The Degüello: The Story of One Special Forces A-Team and the Mission of a Lifetime

JUST WEEKS AFTER the attacks of September 11, 2001, a small number of elite special operators were inserted into northern Afghanistan.  The Degüello, by Special Forces veteran Scott Zastrow, tells the story of the first unit to deploy: ODA 555, or ‘Triple Nickel,’ an A-Team from Ft. Campbell, Kentucky’s 5th Special Forces Group (Airborne).  Accompanied by an Air Force combat controller, the ten-man team infiltrated northern Afghanistan’s Panjshir Valley by helicopter shortly after the 9/11 attacks.  Their mission was to link up with Northern Alliance fighters, train and prepare them for an eventual advance on Kabul, and prep the battlespace for a follow-on invasion of coalition forces.


Though titularly a work of historical military fiction, The Degüello‘s content is made up almost entirely of truth hidden behind a paper-thin veneer of slightly altered events and identities (a necessity for operational security reasons).  Within the relatively short (238 pp.) text, Zastrow recounts Triple Nickel’s exploits and experiences, from 9/11 to the capture of Kabul, in the fast-paced and personal style of a writer who personally experienced the events he is writing about.

THE TEXT IS broken up into two parts, each of which is made up of several short, highly-readable chapters, and which primarily take place in two geographic locations. The majority of the first 89 pages takes place on Fort Campbell, Kentucky, and encompasses the events of 9/11 and the team’s isolation and preparation for deployment.  Zastrow delivers a detailed recounting of team members’ reactions as they learned of the attacks on the World Trade Center and the Pentagon, as well as of the rampant speculation that resulted from a handful of A-Teams, Triple Nickel among them, being sequestered in 5th Group’s Isolation Facility (ISOFAC) in preparation for mission briefing and deployment.  In addition, the departure scenes he includes – one of a single soldier, and one poignant scene of a soldier who is leaving behind a young family – afford the reader a brief look inside the personal lives of the men who make up the ranks of this elite career field.

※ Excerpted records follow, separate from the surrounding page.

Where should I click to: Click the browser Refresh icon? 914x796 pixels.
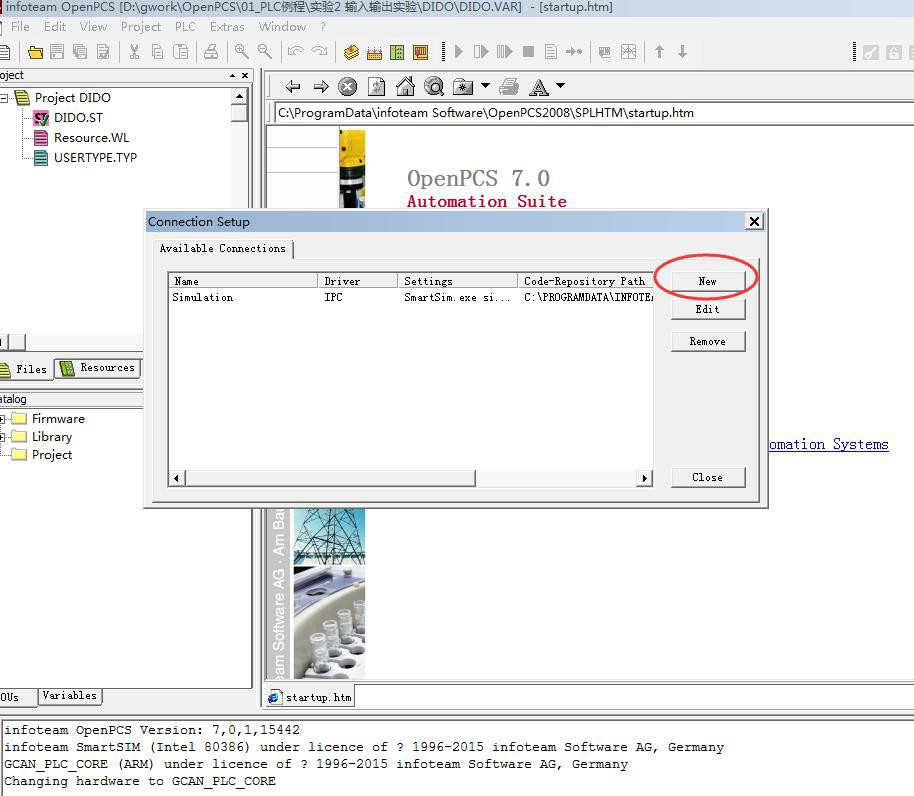376,86
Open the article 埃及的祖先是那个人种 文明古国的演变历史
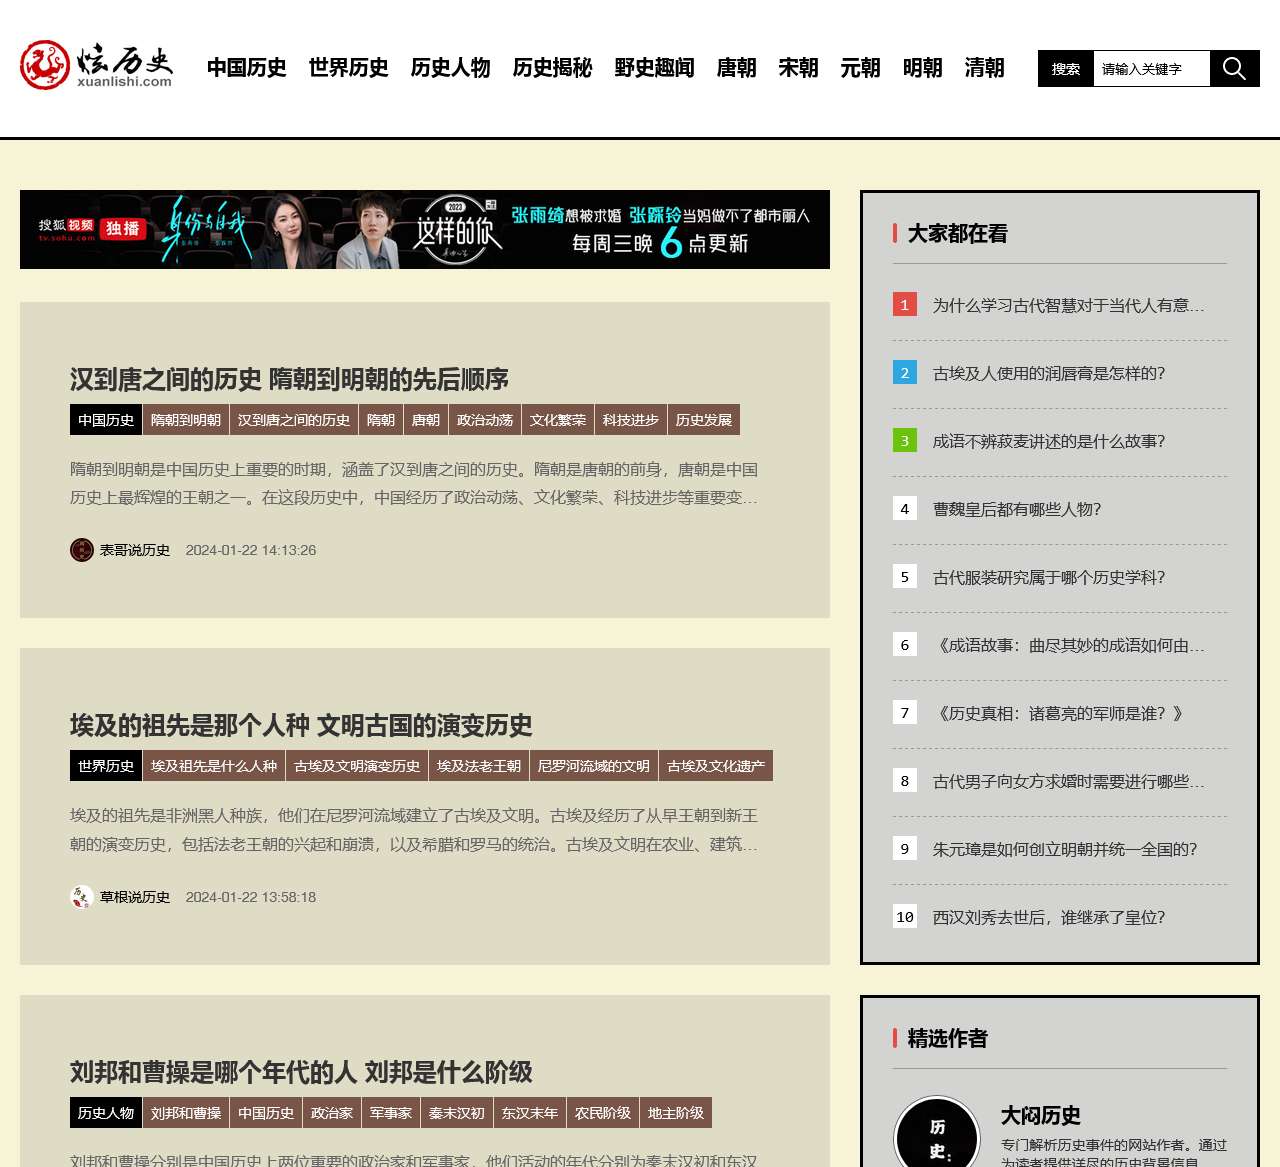The height and width of the screenshot is (1167, 1280). (x=300, y=726)
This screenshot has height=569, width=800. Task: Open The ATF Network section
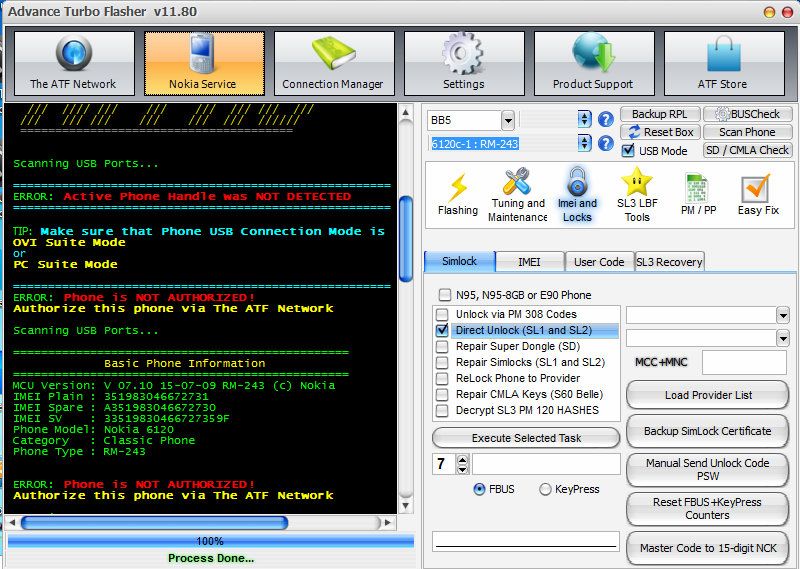pos(73,63)
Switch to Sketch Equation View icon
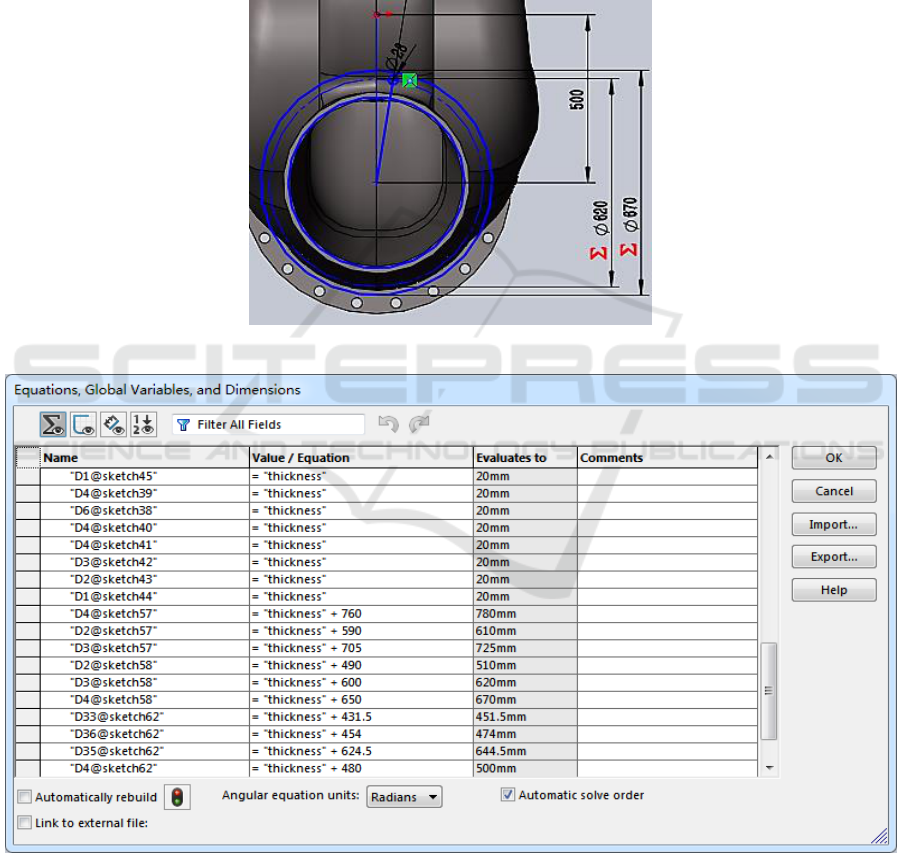The image size is (901, 853). 84,424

Part 1 concludes with the team’s departure from Karshi-Khanabad (K2) air base in Uzbekistan in MH-47 helicopters bound for Afghanistan, where the remainder of The Degüello takes place.  Triple Nickel’s struggle to communicate with and train Northern Alliance fighters is realistically and often humorously portrayed, as are the team’s efforts to eliminate key Taliban targets and personnel in the vicinity of Bagram air base – efforts that include everything from air strikes and small arms to a cleverly-implemented improvised explosive device (IED).  Zastrow vividly describes several combat scenes, recounting everything from the sights and smells of close quarters combat, to the risk of friendly-fire casualties, to calls for emergency close air support. Part 2 culminates in the assault on Kabul, the rescue of foreign missionaries who had been taken captive by the Taliban, and the retaking of the long-abandoned U.S. Embassy compound.

THOUGH THIS SUBJECT matter has been covered in differing depth by other writers, the first-person knowledge and passion Zastrow brings to the narrative makes this portrayal of Triple Nickel’s exploits unique.  One particular area where the author excels is his depiction of Special Forces soldiers as people – incredibly competent and deadly people, but people all the same.  In an interview with Digital Book Today, Zastrow characterized the team’s members as “a group of guys from the ‘Isle of Misfit Toys’ who can go from Jackass to Professional at the drop of a hat when the situation calls for it.”  By not shying away from his characters’ relationships, interactions, strengths, and frailties, he successfully demonstrates the range of roles and behaviors that Triple Nickel’s members were capable of.  The end result is a portrayal of these elite soldiers that almost any reader will be able to relate to in some form.


The few issues with The Degüello largely stem from its status as a self-published book.  Typos and small punctuational and grammatical errors that would have been caught by a professional editor are present, and the absence of pictures and maps noticeably contrasts with the book’s visual nature, geographic references, and specific mentions of photographs being taken by and of team members.  Such errors and omissions, which are products of the limited budget with which self-publishing authors are frequently saddled, would likely be remedied in the event of a second printing or of the book’s purchase by a major publisher, and they do not take away from the story itself or the skill with which Zastrow tells it.

FAST-PACED AND engaging, The Degüello is a must-read  for anybody who is interested in Special Forces, the war in Afghanistan, or the events immediately following the 9/11 attacks on America.  It is available in both hard copy and Kindle formats, and is the kind of once-in-a-lifetime war story that readers will not be able to put down until the last page has been turned.

The Degüello by Scott A. Zastrow (ISBN 055781541X; $32.99 hardcover, $9.99 Kindle) is published by Lulu.